Entre son congé de reclassement d'ArjoWiggins, en avril 2016, et la création du Monde de Zaleto, en juin 2016, Samuel Vandomme n'aura pas perdu de temps. Deux mois à peine pour enclencher un dossier de création auprès de l'antenne BGE Saint-Omer et recevoir les clés de sa boutique.
Son parcours
Ancien laborantin, Samuel Vandomme a travaillé pendant 12 ans à l'usine d'ArjoWiggins, la papeterie de Wizernes, près de Saint-Omer, avant de se lancer dans l'entrepreunariat. C'est le commerce qui l'attire, après son licenciement économique. Un retour à ses premiers amours. « Avant ArjoWiggins, j'ai travaillé dans l'immobilier pendant 4 ans, puis en tant que responsable d'un magasin de sports pendant 3 ans. J'y ai acquis des compétences en commerce et commercial », explique Samuel Vandomme. Avec son épouse, ils réfléchissent à un nouveau projet de vie. Parents de trois garçons - dont les premières syllabes des prénoms composent le nom de la boutique - ils ont vite l'idée d'une enseigne de vente de matériels de puériculture, jeux et vêtements d'enfants de seconde main.
Le concept
« L'idée était d'ouvrir une boutique capable de proposer, in situ, ce que les gens vendaient et achetaient sur Internet, sur des sites comme Leboncoin par exemple. Je prends une commission sur les objets vendus et assure au client une vérification, un nettoyage et un contrôle qualité de chaque article ». Fonctionnant sur le système de l'achat-vente, et non du dépôt-vente, Samuel Vandomme marge ces produits entre 40 et plus de 50 %. « En fonction de la vétusté, du succès de la marque, du côté vintage... nous avons une grille de prix assez large maintenant. »
Le financement
L'installation du Monde de Zaleto à Saint-Omer aura nécessité un investissement de 45.000 euros, dont 30 000 euros de capitaux propres. La prime à la création d'entreprise d'ArjoWiggins comptant à hauteur de 20 000 euros dans ce projet et le prêt d'honneur de la Région pour 10 000 euros.
Les projets
Installé sur 100 m² de surface de vente, pour 40 m² de réserve, Samuel Vandomme se trouve un peu à l'étroit dans les locaux actuels.

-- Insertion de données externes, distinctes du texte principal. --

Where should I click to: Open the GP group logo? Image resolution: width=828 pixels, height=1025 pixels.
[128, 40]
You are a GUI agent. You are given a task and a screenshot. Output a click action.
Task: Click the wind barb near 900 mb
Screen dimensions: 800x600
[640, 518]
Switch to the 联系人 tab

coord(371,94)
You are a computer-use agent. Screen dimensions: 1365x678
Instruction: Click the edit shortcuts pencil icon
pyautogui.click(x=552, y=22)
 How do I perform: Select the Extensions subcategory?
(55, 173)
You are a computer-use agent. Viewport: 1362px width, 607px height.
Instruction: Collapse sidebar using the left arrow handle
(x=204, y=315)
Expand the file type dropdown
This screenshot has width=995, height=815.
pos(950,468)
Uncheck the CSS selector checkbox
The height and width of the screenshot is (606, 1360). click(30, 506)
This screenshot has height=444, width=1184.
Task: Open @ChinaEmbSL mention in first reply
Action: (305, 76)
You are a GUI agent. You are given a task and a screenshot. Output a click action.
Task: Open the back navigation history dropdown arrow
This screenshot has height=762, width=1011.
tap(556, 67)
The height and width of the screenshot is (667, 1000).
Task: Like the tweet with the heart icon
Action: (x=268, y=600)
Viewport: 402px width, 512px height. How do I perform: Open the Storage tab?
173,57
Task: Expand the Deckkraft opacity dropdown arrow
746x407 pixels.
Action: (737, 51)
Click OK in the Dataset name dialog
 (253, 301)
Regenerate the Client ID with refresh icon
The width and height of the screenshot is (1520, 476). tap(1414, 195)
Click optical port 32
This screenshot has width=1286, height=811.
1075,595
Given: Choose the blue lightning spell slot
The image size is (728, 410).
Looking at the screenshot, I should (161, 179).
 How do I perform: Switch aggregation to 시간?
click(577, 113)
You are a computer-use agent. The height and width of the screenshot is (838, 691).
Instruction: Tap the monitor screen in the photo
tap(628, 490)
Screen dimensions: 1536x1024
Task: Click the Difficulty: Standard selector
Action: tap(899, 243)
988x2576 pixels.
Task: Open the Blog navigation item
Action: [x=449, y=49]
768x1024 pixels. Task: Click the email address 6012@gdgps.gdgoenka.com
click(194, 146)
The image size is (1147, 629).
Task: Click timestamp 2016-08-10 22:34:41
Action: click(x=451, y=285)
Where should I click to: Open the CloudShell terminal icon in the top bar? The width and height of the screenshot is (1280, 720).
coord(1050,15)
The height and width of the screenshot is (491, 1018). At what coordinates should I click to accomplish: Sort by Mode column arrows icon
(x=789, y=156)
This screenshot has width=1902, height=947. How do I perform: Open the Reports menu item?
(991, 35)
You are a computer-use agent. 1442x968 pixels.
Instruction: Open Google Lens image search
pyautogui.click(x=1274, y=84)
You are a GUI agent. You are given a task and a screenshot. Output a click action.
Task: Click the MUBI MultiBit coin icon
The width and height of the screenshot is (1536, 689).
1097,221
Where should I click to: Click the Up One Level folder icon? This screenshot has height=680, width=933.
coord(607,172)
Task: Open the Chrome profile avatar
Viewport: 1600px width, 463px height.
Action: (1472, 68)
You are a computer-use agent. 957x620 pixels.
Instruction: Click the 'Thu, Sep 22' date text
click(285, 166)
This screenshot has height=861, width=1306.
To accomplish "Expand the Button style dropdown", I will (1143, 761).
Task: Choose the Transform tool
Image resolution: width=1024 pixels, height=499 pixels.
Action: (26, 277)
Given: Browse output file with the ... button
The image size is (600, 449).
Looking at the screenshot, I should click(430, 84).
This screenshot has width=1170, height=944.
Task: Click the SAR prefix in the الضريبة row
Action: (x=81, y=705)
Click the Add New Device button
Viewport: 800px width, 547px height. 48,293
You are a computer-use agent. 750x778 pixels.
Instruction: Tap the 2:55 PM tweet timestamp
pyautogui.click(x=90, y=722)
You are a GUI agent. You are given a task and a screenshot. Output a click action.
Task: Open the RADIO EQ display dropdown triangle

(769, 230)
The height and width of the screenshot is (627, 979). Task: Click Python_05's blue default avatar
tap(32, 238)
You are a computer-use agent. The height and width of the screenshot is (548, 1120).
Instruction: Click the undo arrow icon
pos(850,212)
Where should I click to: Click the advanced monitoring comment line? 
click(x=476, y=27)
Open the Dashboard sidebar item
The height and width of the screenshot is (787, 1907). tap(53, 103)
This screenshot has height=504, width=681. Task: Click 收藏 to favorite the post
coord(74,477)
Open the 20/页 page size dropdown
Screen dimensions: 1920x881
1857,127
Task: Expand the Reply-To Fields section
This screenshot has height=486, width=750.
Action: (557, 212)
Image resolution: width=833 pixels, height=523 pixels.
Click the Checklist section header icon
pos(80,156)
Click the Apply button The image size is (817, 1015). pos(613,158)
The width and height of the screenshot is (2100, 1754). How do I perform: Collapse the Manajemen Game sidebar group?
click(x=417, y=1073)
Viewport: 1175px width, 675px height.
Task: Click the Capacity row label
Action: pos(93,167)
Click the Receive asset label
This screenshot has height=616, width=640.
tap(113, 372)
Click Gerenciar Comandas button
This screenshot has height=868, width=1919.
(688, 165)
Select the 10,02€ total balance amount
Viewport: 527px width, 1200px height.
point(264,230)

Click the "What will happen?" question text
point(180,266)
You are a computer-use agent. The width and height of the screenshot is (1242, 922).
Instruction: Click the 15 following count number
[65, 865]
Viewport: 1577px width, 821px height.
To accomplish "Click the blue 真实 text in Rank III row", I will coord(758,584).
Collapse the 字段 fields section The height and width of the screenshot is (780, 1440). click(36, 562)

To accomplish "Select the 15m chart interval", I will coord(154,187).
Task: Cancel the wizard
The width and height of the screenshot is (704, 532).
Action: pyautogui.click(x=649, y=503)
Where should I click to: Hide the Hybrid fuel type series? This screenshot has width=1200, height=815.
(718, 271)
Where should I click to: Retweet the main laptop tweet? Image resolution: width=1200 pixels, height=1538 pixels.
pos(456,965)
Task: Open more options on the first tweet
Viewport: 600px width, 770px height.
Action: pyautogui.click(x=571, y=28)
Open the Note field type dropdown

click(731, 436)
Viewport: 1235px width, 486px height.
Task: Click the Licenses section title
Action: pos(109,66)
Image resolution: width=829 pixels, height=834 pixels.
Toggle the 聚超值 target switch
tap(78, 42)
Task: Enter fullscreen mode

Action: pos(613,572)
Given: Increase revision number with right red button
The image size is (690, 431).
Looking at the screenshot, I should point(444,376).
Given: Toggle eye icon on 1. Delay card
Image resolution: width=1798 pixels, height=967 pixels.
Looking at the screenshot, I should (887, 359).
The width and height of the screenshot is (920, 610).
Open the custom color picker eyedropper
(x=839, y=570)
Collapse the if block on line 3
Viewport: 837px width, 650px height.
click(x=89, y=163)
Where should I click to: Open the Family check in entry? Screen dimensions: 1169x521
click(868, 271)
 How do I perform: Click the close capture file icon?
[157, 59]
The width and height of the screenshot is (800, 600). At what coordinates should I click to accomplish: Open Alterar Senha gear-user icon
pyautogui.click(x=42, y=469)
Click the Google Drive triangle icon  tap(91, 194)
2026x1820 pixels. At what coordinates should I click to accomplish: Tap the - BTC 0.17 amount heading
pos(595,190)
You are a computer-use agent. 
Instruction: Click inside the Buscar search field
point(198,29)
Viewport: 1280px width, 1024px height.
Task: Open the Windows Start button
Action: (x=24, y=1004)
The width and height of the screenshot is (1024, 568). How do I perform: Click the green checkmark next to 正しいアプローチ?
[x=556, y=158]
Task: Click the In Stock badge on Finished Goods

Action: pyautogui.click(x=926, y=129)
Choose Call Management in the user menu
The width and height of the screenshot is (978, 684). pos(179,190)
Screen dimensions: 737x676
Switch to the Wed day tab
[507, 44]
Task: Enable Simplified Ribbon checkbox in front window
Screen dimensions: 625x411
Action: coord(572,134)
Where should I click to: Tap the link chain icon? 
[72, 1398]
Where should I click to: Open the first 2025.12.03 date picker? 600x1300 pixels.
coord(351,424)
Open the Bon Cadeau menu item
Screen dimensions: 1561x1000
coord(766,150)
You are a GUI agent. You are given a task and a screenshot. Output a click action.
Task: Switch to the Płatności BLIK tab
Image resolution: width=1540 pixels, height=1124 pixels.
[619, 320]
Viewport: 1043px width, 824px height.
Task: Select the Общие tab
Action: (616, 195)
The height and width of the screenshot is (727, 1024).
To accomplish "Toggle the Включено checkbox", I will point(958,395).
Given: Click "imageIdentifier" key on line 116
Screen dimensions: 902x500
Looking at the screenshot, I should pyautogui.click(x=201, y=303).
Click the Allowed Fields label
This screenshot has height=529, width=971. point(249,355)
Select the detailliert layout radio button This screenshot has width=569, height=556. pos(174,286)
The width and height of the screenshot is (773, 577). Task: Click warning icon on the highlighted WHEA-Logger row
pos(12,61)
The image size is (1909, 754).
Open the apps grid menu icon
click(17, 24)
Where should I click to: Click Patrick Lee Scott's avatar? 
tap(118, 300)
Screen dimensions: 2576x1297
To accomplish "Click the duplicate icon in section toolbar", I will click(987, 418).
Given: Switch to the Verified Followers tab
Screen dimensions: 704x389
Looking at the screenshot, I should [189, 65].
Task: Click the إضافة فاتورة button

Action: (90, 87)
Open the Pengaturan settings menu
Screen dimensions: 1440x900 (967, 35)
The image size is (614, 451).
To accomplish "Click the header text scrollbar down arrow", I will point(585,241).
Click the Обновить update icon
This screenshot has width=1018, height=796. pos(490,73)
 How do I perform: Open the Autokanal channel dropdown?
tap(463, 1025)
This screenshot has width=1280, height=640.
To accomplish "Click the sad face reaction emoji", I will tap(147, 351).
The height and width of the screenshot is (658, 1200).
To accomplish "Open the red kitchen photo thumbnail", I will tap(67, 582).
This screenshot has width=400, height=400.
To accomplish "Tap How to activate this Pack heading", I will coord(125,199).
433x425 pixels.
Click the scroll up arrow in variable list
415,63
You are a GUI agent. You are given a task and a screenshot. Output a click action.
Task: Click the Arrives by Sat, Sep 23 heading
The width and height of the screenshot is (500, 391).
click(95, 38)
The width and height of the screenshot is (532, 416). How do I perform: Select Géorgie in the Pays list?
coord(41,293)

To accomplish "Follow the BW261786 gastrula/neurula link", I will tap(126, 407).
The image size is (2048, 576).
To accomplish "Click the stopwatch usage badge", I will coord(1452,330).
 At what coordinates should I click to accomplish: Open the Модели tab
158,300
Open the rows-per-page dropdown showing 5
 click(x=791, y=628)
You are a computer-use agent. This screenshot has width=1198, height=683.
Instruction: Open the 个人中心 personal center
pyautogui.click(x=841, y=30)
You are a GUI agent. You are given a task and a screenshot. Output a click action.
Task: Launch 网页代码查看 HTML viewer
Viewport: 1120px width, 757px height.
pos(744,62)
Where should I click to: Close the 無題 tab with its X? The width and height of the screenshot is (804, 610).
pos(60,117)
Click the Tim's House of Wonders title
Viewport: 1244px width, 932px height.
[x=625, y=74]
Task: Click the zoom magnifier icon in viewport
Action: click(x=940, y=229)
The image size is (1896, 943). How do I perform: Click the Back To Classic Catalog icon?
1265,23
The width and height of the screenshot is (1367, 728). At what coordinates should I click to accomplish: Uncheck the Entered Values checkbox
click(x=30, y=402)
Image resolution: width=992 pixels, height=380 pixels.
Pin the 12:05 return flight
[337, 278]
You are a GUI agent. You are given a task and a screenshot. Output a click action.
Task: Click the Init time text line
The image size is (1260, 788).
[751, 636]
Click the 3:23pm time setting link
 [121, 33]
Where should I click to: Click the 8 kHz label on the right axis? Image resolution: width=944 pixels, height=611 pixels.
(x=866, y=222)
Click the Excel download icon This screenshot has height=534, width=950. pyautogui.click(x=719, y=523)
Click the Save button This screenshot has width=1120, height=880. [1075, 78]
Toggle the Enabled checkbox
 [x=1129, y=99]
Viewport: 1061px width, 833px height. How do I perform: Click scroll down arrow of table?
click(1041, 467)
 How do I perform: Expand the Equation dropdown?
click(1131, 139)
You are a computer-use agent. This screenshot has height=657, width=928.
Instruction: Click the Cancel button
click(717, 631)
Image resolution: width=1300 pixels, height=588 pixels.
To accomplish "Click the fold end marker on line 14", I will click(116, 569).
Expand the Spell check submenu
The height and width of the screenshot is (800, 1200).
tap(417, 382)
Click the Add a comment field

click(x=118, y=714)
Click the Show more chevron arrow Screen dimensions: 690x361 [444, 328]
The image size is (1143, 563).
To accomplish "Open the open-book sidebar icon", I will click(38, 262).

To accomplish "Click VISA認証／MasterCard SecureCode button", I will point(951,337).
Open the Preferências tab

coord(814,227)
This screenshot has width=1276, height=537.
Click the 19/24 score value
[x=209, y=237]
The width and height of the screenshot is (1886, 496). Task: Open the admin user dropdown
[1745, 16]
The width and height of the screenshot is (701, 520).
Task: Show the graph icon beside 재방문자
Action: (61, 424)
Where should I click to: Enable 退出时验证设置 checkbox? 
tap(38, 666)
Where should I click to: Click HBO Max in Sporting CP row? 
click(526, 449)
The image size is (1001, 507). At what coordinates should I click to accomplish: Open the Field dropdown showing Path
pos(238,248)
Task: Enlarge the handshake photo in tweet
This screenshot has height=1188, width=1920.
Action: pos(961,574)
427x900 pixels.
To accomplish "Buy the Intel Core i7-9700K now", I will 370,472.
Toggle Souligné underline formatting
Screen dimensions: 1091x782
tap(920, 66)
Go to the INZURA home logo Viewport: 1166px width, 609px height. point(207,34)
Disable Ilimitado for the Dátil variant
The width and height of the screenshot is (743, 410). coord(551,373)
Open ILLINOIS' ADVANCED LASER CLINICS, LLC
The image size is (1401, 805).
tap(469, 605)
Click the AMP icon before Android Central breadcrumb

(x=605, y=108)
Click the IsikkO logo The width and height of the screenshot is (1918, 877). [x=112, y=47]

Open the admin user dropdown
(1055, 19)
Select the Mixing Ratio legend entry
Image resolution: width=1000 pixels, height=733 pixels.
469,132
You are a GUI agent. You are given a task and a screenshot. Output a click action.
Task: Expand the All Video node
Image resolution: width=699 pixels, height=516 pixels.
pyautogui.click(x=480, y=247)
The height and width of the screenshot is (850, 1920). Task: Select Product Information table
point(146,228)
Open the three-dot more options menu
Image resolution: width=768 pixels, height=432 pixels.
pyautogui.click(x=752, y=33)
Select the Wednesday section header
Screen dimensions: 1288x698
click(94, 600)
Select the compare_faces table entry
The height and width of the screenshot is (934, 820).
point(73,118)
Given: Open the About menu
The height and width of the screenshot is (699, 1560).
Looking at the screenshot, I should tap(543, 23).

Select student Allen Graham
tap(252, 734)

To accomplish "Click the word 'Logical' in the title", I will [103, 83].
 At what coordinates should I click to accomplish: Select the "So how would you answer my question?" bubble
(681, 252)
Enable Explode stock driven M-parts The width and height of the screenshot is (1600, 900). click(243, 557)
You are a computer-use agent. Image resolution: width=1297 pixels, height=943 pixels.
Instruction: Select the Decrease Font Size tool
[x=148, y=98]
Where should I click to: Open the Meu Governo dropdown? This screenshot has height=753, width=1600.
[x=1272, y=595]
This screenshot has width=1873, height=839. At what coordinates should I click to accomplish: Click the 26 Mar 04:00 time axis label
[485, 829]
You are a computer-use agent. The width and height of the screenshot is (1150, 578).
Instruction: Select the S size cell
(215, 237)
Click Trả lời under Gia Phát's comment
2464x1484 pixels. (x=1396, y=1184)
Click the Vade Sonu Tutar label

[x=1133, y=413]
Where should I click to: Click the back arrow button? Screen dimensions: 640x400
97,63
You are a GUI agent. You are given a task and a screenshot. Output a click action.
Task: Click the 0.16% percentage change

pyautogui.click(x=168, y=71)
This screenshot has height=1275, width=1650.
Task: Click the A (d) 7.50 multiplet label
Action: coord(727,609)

Il envisage un agrandissement, dans la région ou ailleurs, pour accompagner son projet de diversification d'activités dans le monde de la petite enfance. « Je préfère rester encore discret pour le moment, mais il pourrait être question de prestations de services, de temps d'activités créatives qui nécessiteraient des embauches ou bien des partenariats », conclut le dirigeant bientôt quarantenaire.